━━━ Excerpt

My time at Liverpool came to an end when they agreed to sell me to Anderlecht for £80,000. I went over there, did the medical and, just like Leicester had done, they turned down the deal.
Liverpool were going to struggle to get any money for me if I couldn’t pass a medical. So I asked if they’d let me go for free. That way I could go down to the lower divisions and see if I could get a role as a player-coach somewhere.
Cardiff was my first thought, but they didn’t fancy the idea. I think the Cardiff manager Jimmy Andrews was a bit too concerned for his own future.
In the end it was a chance meeting with the Swansea chairman at a sports trade fair that led to me being offered the player-manager role there. It was a chance to get back home to south Wales, and to learn my trade as a coach.
I just went bang, straight into it. At the age of 29, I was the youngest manager in the Football League.
Swansea City were in the Fourth Division back then, and playing at the Vetch Field – a far different place to the Liberty Stadium of today. But I think going in down at the lower divisions is the best way to learn. I could still play, particularly at that level, and it was a super grounding for me as a coach.
We went through the leagues so quickly that a couple of years later I more or less decided not to play. After my first full season, though, I had received a call from the Wales manager Mike Smith, asking if I’d come back and play for Wales in the British Home Championship.
I was playing up front with Robbie James and Alan Curtis – two Swansea lads – and in our first game we beat Scotland 3-0. I scored a hat-trick.
Alan Hansen, Kenny Dalglish and Graeme Souness – three Liverpool players I’d left behind less than two years before – were all in that Scotland team. For obvious reasons, it’s one of the most satisfying days of my football life.
A few years later came another one.
May 2 1981: after three promotions in four years, Swansea City had reached the First Division for the first time in the club’s history.
“It was a big decision to move abroad, but I believed in myself”
When I look back at the type of manager I was then, I recognise the habits that I’d picked up at Liverpool. In the Boot Room at Anfield (below), I’d watched Joe Fagan, Ronnie Moran and Roy Evans keep notes every day of the training sessions they’d done. I did the same.
I can tell you exactly what we did on November 22 1987 in San Sebastian. Or on March 8 1989 in Madrid – it’s all written down in books I’ve got at home. As the years go by, it’s interesting to go back and look over those notes.
I always went back to what Shanks always said to me: “You’ve got the recipe son, now go away and use it.”
That’s what I’d been determined to do.
But towards the end of my time at Swansea, things had become really difficult. I could feel it building up and building up – at times like that, you don’t work as well as you’ve done previously. You can’t.

━━━━━━

> [What this exercise asks]:
A. Repeat word for word everything in the football memoir excerpt from "We went through" down to "came another one.".
B. List every football club named in the football memoir excerpt, not counting national teams.
C. Answer these questions from the football memoir excerpt, one answer per line.
(i) For what fee did Liverpool agree to sell the narrator to Anderlecht?
(ii) Who was the Wales manager who asked the narrator to play in the British Home Championship?
(iii) What was the score of Wales's first game against Scotland?
The material after this text is not needed for anything here.

━━━ Raw data

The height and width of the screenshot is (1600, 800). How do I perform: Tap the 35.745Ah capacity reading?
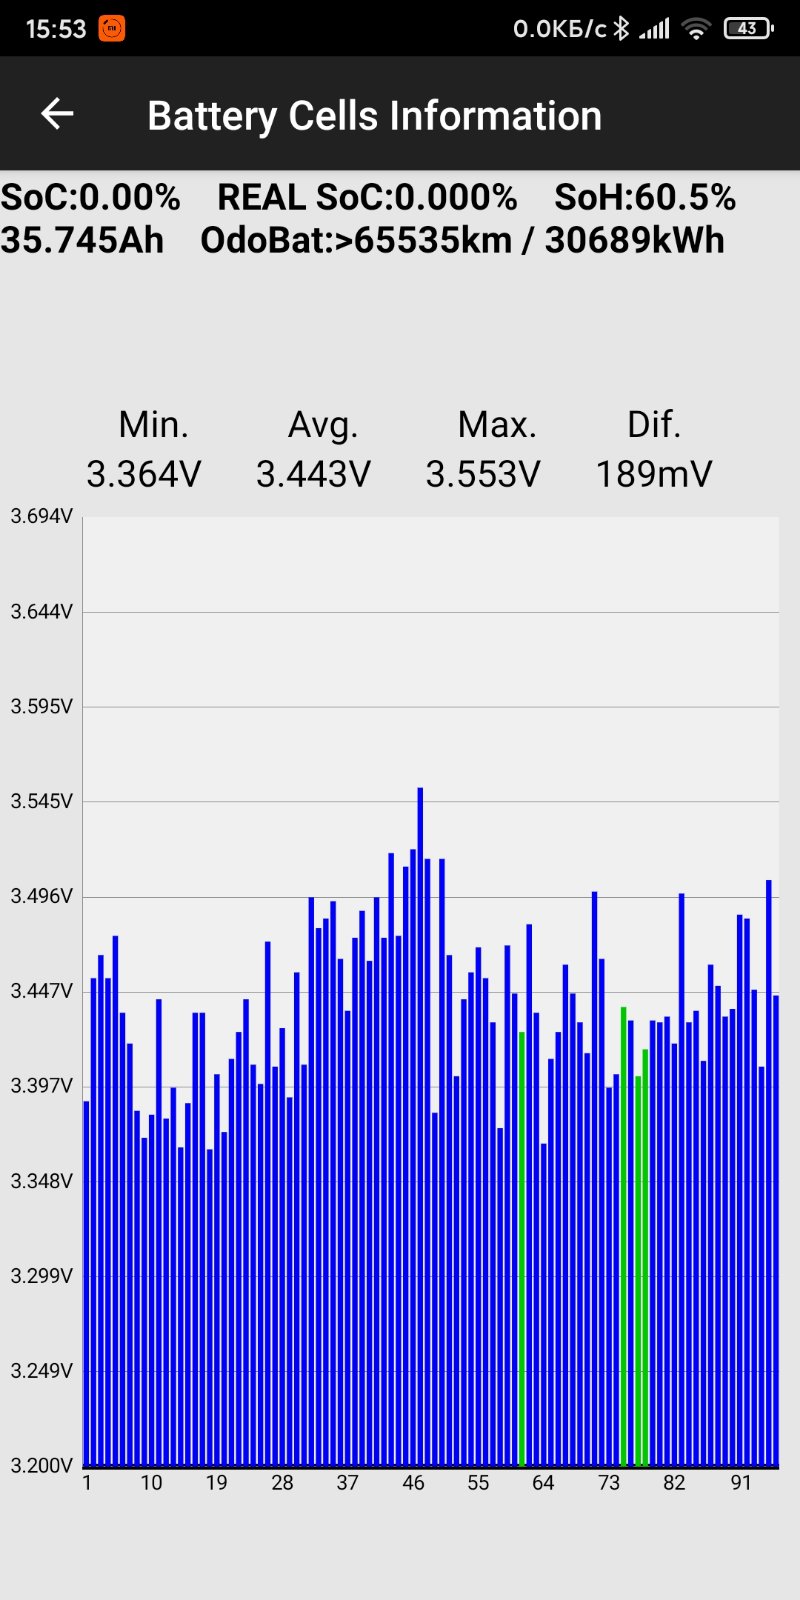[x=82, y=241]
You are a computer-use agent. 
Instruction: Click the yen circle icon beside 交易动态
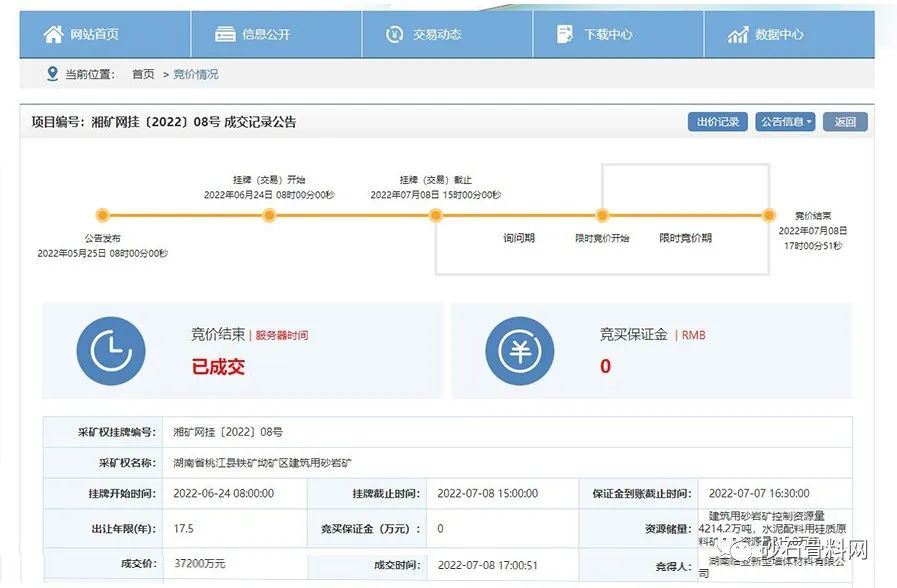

━━━━━━

> [Answer set]:
A.
We went through the leagues so quickly that a couple of years later I more or less decided not to play. After my first full season, though, I had received a call from the Wales manager Mike Smith, asking if I’d come back and play for Wales in the British Home Championship.
I was playing up front with Robbie James and Alan Curtis – two Swansea lads – and in our first game we beat Scotland 3-0. I scored a hat-trick.
Alan Hansen, Kenny Dalglish and Graeme Souness – three Liverpool players I’d left behind less than two years before – were all in that Scotland team. For obvious reasons, it’s one of the most satisfying days of my football life.
A few years later came another one.

B.
Liverpool
Anderlecht
Leicester
Cardiff
Swansea City

C.
(i) £80,000
(ii) Mike Smith
(iii) Wales won 3-0.